Nonalcoholic steatohepatitis has emerged as a major cause of liver diseases with no effective therapies. Here, we evaluate the efficacies and pharmacokinetics of B1344, a long-acting polyethylene glycolylated (PEGylated) fibroblast growth factor 21 analog, in a nongenetically modified nonhuman primate species that underwent liver biopsy and demonstrate the potential for efficacies in humans. B1344 is sufficient to selectively activate signaling from the βKlotho/FGFR1c receptor complex.
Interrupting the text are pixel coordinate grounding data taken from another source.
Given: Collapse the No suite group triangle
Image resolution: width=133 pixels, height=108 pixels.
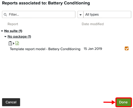Looking at the screenshot, I should point(2,31).
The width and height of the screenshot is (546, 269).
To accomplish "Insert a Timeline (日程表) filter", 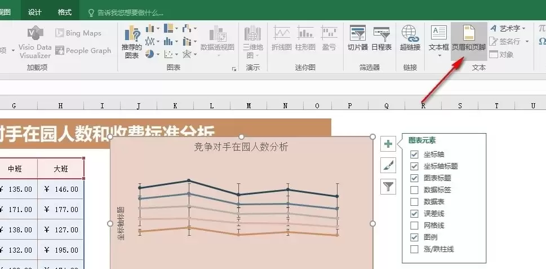I will (381, 38).
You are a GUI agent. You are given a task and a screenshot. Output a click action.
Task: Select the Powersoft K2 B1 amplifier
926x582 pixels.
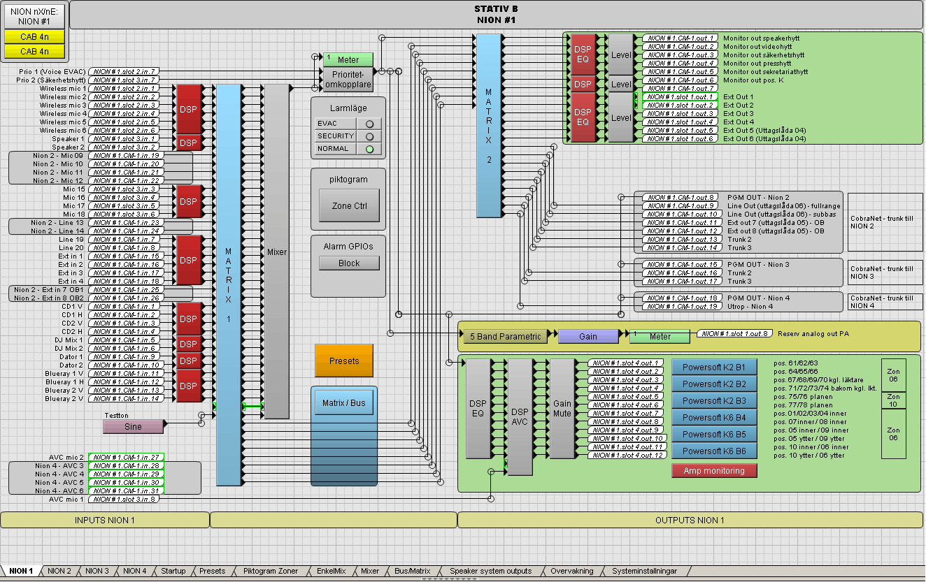tap(714, 368)
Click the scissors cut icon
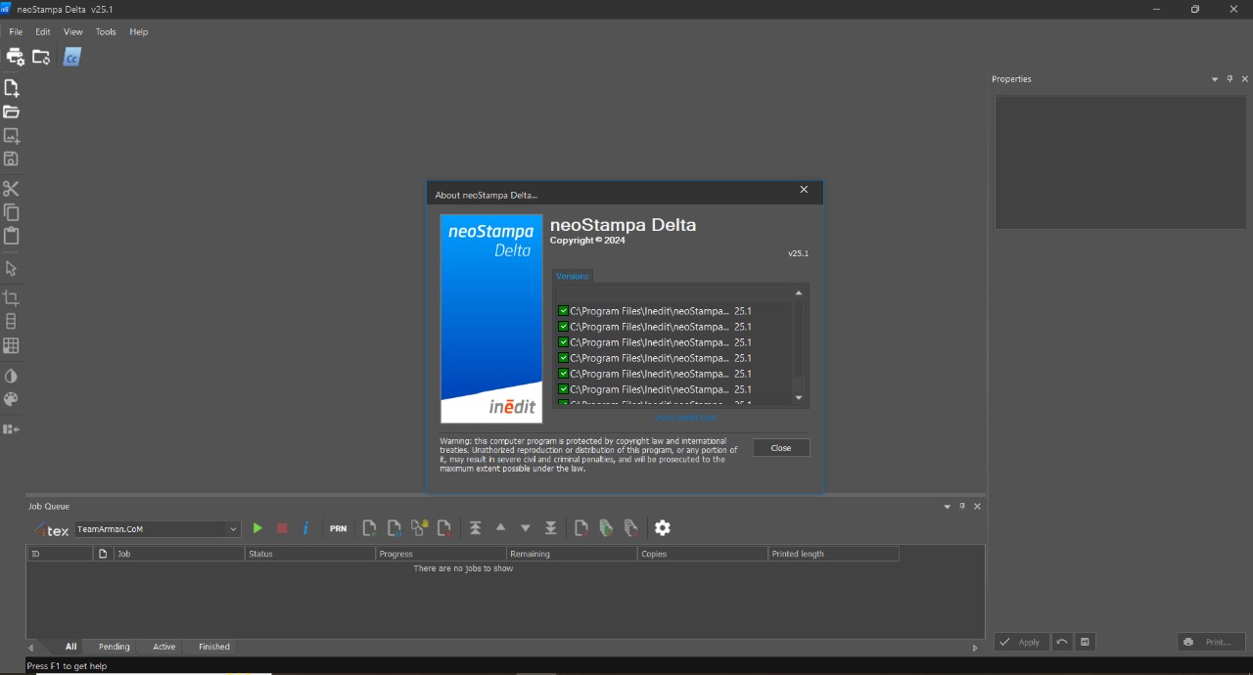Image resolution: width=1253 pixels, height=675 pixels. pos(12,188)
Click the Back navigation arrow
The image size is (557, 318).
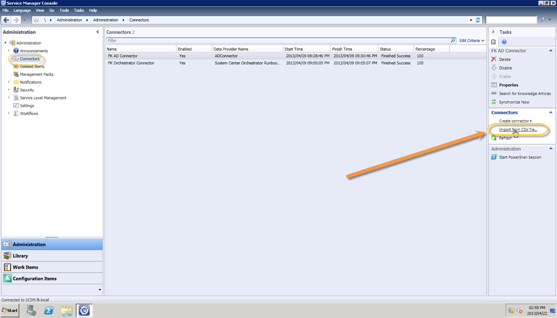(7, 20)
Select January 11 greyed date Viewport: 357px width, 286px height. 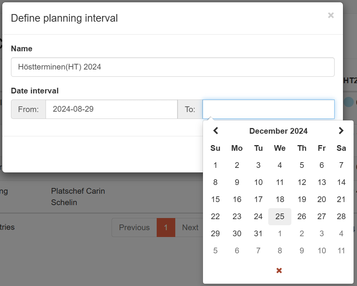(341, 251)
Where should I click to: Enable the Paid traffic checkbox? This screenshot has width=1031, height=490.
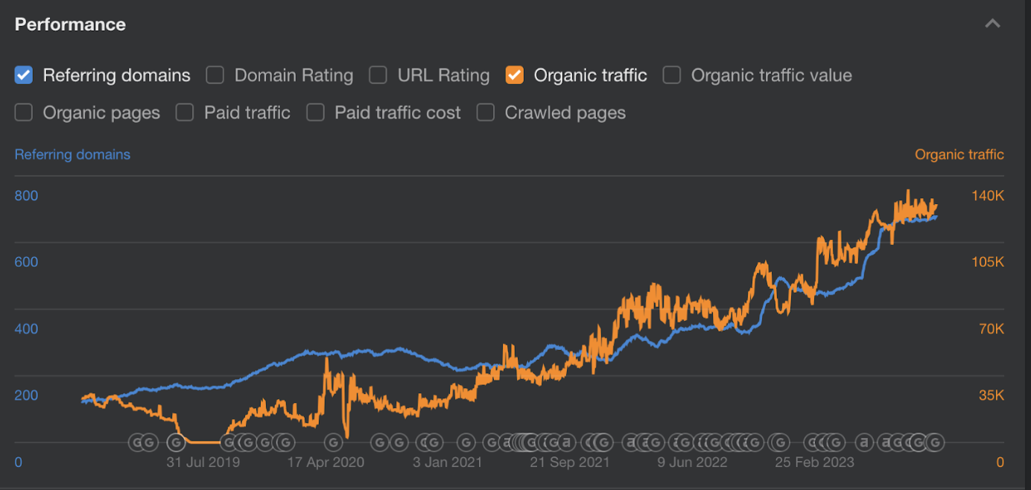click(x=184, y=112)
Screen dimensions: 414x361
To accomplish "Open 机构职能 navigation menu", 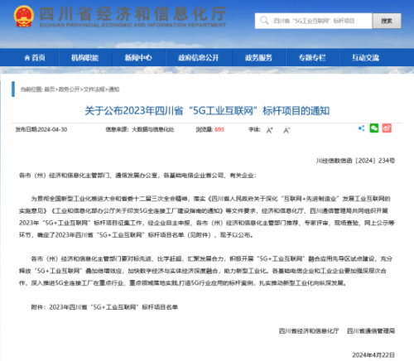I will point(85,58).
In cynomolgus monkeys with nonalcoholic fatty liver disease (NAFLD), administration of B1344 via subcutaneous injection for 11 weeks caused a profound reduction of hepatic steatosis, inflammation, and fibrosis, along with amelioration of liver injury and hepatocyte death, as evidenced by liver biopsy specimen and biochemical analysis. Moreover, improvement of metabolic parameters was observed in the monkeys, including reduction of body weight and improvement of lipid profiles and glycemic control. To determine the role of B1344 in the progression of murine NAFLD independent of obesity, B1344 was administered to mice fed a methionine- and choline-deficient diet. Consistently, B1344 administration prevented the mice from lipotoxicity damage and nonalcoholic steatohepatitis in a dose-dependent manner. These results provide preclinical validation for an innovative therapeutic approach to NAFLD and support further clinical testing of B1344 for treating nonalcoholic steatohepatitis and other metabolic diseases in humans.